The human brain has the ability to change and to reorganize of in response to environmental modifications, which is known as plasticity. Auditory training has been shown to produce long-lasting functional and structural changes in the brain and modify the aberrant connections in ASD, with subsequent enhancement of auditory processing in ASD.
Unfortunately, there is limited behavioral research on measuring auditory processing skills in children with ASD and on the success or failure of auditory training, Dichotic training in particular targets interhemispheric transfer and the process of binaural integration that is impaired in children with ASD. Studies show Dichotic training had improved children diagnosed with speech and language disorders, head trauma, and also improved language processing in typically developing children.
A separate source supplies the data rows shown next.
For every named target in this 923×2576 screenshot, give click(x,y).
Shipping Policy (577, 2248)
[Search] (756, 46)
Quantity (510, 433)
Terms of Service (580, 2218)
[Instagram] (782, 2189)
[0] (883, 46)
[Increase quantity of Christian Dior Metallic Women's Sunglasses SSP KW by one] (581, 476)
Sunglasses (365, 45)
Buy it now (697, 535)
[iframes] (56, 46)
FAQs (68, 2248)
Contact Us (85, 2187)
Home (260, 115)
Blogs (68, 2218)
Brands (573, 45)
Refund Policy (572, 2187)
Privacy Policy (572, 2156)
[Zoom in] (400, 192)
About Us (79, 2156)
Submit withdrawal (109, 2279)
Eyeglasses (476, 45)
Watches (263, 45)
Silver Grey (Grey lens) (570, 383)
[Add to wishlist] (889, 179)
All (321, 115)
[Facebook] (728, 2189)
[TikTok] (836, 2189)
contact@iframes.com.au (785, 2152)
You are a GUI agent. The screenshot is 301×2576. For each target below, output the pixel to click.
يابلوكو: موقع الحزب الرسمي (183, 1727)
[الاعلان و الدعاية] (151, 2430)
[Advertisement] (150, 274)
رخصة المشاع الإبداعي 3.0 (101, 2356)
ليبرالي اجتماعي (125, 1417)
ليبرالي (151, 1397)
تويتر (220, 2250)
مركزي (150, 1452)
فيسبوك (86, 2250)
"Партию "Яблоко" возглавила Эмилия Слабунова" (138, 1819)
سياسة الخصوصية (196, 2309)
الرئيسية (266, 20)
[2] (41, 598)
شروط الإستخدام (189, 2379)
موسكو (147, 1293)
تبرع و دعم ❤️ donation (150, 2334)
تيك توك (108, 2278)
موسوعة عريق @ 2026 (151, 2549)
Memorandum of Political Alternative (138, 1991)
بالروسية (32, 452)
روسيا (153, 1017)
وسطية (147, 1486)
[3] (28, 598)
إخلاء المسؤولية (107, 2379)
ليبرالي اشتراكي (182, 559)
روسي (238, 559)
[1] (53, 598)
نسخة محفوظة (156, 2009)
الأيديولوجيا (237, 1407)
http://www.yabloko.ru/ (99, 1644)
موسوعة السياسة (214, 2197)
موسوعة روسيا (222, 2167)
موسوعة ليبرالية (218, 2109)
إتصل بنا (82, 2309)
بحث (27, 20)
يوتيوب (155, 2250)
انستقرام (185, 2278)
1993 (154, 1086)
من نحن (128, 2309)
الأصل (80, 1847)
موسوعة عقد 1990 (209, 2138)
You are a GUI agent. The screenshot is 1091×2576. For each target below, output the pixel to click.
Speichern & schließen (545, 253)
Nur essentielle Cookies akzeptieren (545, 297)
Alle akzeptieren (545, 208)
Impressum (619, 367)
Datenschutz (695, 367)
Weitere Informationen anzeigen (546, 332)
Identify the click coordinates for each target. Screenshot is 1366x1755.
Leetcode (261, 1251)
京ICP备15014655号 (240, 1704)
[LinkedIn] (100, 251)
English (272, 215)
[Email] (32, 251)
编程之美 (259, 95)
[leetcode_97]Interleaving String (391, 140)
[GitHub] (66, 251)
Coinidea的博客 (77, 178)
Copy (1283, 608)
ASD is not labeled by cognitive impairment, so we hypothize and predict to measure auditory processing skills in such children behaviorally and then target dichotic listening deficits by dichotic training and we hypothize that children with ASD may benefit from such training by reorganizing and strengthening the neural substrates involved in dichotic listening with subsequent improvement of other auditory and language processing skills.
A total number of 30 children with age range from six to twelve years were included in this non randomized field experiment that had two main purposes; first to assess central auditory processing skills in ASD children by a behavioral way and the second purpose was to evaluate the effect of dichotic training in children with significant interaural asymmetry that revealed during assessments.
The results of measuring CAP skills supports previous researches in confirming the heterogeneity of ASD as some children performance was identical to typically developing peers while other children performance was borderline and on the other hand some children were substantially affected. Dichotic listening examination in ASD children shows abnormal cerebral organization in some children in the form of reversal of ear advantage that is supported by previous studies, while in other children there was abnormally large strong ear advantage denoting deficits in interhemispheric transfer. Fourteen children showed significant interaural asymmetry and by dichotic training, ten out of these fourteen children demonstrated obvious improvement in the dichotic listening task together with other advantages occurred in auditory and language processing skills that were highly correlated.
This study proved our hypothesis that there are basic auditory perceptual deficits in ASD children not due to higher order cognitive functions and these deficits could be measured in away more or less similar to testing normal individuals in subgroup of high functioning ASD children and these children can benefit from remediation in strengthening auditory pathways responsible for their deficits not only in the auditory task but also the benefits could be generalized to include other areas as well.